Pro Tip: [I took] this camera on my first diving trip to the Great Barrier Reef. I was very impressed by the clarity of the images I got below the surface. All of my dive mates were jealous, especially the one who paid extra for housings and whose pictures weren't as clear. —Carolyn Fox, former director of digital, Nat Geo Travel

Get It: www.getolympus.com

Sensor: 16MP

Features: Waterproof (rated to 50 feet), f/2.0 25-100mm lens, three-inch OLED monitor

 

Sony DSC-RX10

Pick for Travelers: This is for someone who wants a camera that does everything, from shooting pictures inside Notre Dame Cathedral to capturing close-ups of lions in the Serengeti. Usually this requires interchangeable lenses and the foresight to remember to carry the one you might need. With the DSC-RX10, Sony has created a stunning camera with a 24-200mm equivalent zoom—and the best part is that this lens has a fixed f/2.8 aperture, so that zoom will be more useful in interesting low-light conditions. The camera itself is no slouch, but the lens is so good that you might be tempted to buy this model just for the optic—good thing, because the two come as a permanent pair. For those who just want a great camera that will meet most of their needs and doesn't require carrying around a bag of lenses, this is the one to have.

**SOURCE DATA:**
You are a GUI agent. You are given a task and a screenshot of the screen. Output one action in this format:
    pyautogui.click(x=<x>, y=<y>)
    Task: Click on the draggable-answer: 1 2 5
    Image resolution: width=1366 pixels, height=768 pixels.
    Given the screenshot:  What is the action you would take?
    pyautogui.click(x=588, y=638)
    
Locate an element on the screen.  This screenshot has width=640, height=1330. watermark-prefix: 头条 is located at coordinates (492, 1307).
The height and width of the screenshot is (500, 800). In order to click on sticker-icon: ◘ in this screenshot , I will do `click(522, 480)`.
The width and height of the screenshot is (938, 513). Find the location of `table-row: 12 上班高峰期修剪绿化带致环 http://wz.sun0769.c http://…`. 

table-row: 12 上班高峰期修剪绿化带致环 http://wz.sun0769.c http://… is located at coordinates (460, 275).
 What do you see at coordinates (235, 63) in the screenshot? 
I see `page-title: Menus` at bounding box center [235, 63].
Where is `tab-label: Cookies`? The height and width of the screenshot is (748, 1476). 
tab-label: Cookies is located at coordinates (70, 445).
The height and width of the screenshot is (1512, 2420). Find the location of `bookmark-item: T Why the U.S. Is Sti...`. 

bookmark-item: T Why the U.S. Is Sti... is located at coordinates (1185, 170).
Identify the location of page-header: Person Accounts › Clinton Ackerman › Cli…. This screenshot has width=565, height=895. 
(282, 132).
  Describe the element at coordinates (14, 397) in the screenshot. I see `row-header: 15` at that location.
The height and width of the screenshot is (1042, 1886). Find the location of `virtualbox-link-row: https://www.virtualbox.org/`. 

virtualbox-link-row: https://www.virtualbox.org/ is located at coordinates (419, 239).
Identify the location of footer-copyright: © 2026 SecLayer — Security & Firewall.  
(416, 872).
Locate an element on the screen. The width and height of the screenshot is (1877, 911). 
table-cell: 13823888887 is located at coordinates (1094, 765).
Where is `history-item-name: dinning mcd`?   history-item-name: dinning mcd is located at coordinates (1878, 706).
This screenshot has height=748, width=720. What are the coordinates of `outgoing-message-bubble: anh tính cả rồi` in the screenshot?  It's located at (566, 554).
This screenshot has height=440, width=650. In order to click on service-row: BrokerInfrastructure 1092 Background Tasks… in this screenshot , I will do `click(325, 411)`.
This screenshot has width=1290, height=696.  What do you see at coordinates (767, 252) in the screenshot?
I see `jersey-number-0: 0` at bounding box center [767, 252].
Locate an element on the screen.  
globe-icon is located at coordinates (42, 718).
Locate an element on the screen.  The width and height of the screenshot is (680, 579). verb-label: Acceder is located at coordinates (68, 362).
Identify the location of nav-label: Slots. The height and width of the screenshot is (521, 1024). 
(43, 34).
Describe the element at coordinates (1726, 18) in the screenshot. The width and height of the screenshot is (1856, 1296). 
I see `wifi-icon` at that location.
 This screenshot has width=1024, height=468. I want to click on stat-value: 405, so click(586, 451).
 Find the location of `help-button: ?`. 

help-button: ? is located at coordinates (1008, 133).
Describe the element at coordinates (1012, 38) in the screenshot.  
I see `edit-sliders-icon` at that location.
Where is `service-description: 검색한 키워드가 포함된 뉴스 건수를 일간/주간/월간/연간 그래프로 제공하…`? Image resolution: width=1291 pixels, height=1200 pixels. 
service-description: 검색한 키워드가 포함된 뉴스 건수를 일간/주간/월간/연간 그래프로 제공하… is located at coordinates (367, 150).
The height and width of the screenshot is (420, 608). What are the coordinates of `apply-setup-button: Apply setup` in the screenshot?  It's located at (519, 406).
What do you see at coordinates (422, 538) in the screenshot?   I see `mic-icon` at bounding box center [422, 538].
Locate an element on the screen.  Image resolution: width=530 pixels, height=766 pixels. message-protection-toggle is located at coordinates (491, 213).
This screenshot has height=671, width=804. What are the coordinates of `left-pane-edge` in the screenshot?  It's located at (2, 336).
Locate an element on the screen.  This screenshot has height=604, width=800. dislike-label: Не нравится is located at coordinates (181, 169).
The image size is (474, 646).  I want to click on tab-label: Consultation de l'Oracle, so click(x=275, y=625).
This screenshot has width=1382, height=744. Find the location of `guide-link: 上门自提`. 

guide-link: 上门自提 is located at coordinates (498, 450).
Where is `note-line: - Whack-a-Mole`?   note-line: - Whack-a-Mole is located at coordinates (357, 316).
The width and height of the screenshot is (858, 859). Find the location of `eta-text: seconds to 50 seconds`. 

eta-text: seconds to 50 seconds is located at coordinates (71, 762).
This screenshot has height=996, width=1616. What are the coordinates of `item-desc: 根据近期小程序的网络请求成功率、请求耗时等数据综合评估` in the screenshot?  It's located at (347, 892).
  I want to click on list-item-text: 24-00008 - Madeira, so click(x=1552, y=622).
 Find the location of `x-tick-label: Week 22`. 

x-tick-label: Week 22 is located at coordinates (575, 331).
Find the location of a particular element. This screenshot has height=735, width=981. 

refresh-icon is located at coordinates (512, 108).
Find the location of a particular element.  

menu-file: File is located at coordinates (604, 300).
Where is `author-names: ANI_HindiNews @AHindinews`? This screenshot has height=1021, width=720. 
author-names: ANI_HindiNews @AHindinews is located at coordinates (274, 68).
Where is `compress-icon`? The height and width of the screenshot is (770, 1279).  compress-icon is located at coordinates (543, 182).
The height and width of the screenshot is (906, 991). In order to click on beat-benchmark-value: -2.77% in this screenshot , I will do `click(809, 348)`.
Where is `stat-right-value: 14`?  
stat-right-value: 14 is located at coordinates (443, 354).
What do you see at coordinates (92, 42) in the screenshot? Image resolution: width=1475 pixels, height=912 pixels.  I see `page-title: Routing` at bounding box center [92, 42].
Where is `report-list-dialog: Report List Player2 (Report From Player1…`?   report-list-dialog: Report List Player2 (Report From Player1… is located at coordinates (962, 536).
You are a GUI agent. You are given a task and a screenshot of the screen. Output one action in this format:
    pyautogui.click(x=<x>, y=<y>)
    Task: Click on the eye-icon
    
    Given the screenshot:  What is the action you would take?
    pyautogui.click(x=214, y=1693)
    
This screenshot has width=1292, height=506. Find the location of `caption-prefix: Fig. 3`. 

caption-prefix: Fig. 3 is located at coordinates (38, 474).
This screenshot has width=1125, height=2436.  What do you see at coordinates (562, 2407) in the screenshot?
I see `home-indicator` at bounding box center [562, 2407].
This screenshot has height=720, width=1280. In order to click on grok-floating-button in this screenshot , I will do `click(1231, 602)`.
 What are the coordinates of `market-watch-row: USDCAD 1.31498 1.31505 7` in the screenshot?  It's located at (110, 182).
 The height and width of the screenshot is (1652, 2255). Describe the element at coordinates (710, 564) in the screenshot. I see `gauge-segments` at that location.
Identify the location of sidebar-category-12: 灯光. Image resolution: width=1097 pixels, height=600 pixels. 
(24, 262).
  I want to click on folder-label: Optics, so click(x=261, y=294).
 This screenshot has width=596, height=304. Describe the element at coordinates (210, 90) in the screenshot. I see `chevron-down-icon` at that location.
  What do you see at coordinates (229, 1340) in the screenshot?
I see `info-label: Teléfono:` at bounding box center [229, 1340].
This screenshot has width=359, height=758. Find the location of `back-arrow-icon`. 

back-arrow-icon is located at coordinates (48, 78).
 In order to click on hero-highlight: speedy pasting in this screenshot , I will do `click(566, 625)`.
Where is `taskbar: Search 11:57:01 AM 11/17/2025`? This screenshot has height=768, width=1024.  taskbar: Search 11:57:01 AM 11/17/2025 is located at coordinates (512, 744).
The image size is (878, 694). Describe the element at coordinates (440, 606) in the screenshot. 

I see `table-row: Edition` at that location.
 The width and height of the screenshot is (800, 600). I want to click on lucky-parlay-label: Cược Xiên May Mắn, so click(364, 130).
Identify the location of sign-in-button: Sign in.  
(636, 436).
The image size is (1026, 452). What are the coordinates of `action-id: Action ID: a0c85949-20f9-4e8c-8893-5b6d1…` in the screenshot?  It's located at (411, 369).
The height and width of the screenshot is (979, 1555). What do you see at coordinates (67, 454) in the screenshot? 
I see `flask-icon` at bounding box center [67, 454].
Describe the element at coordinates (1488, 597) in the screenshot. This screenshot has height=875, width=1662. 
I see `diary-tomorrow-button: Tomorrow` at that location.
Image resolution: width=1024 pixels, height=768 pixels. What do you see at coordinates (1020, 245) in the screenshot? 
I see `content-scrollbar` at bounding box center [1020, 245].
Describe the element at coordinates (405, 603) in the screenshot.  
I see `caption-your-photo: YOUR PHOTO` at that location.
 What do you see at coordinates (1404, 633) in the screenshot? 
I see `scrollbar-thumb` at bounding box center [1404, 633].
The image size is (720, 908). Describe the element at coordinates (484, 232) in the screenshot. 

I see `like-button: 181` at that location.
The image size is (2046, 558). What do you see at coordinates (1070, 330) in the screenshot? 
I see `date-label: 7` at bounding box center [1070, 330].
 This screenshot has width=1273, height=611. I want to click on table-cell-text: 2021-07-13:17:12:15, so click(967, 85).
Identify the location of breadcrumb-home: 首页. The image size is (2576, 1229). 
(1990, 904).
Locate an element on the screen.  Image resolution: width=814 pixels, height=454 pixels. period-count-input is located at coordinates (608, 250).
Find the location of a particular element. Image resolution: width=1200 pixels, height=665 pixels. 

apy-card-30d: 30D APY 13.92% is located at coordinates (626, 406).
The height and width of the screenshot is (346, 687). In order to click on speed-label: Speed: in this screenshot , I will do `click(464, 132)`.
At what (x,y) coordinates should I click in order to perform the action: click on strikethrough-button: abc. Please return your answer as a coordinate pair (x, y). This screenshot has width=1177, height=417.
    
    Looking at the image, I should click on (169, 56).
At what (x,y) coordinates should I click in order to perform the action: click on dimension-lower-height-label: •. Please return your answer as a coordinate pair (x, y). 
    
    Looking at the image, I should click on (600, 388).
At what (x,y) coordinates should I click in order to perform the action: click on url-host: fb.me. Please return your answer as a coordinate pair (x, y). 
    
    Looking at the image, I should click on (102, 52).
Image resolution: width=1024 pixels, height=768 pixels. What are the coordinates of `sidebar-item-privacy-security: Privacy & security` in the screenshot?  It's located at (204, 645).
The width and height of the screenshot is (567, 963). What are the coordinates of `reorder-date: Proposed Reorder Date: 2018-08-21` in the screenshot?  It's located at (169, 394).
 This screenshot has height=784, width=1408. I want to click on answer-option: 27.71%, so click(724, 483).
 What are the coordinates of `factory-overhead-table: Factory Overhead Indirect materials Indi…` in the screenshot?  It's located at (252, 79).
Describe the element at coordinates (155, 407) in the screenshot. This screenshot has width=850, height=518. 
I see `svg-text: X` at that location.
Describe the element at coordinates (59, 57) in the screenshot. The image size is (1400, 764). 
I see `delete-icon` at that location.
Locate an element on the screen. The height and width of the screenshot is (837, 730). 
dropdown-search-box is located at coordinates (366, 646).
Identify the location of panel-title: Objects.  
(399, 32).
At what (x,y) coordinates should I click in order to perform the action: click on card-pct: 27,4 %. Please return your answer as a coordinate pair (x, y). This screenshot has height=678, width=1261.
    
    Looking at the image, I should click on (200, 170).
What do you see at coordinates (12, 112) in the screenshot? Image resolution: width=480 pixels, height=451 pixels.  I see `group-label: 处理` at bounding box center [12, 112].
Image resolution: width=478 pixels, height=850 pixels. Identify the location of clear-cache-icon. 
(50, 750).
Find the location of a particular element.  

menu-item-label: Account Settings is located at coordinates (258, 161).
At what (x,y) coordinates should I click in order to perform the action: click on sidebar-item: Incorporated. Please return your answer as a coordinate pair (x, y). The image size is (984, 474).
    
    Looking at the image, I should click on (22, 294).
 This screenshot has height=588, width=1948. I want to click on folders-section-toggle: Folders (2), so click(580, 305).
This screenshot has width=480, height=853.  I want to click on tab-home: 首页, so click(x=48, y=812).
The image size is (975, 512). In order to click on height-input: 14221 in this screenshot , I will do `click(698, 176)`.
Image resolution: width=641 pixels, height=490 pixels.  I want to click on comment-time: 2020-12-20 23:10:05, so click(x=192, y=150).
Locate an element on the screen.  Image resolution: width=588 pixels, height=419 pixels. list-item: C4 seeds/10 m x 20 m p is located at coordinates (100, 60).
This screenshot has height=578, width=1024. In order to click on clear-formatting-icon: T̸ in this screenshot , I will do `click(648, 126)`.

**WHAT YOU NEED TO DO:**
a: Sum up the camera recommendations in two sentences.
b: Please say whether each statement agrees with the camera recommendations, answering yes or no and quoting the deciding words: (i) The Sony DSC-RX10 lets you swap its lens for a different one. (ii) The first camera is rated waterproof to 50 feet. (iii) One of the dive mates paid extra for housings.
c: Repeat the part of the camera recommendations starting with "Pick for Travelers: This" and going on through "one to have.".
The records have nothing to do with the camera recommendations.

**SOLUTIONS PER TASK:**
a: A former director of digital at Nat Geo Travel praises a waterproof 16MP camera for the clarity of its images below the surface on a Great Barrier Reef dive; the camera is rated to 50 feet and has an f/2.0 25-100mm lens and a three-inch OLED monitor. The Sony DSC-RX10 is picked for travelers who want one camera that does everything, because its permanently attached 24-200mm equivalent zoom has a fixed f/2.8 aperture that makes it useful in low light.

b:
(i) No: "the two come as a permanent pair."
(ii) Yes: "Waterproof (rated to 50 feet)"
(iii) Yes: "especially the one who paid extra for housings"

c:
Pick for Travelers: This is for someone who wants a camera that does everything, from shooting pictures inside Notre Dame Cathedral to capturing close-ups of lions in the Serengeti. Usually this requires interchangeable lenses and the foresight to remember to carry the one you might need. With the DSC-RX10, Sony has created a stunning camera with a 24-200mm equivalent zoom—and the best part is that this lens has a fixed f/2.8 aperture, so that zoom will be more useful in interesting low-light conditions. The camera itself is no slouch, but the lens is so good that you might be tempted to buy this model just for the optic—good thing, because the two come as a permanent pair. For those who just want a great camera that will meet most of their needs and doesn't require carrying around a bag of lenses, this is the one to have.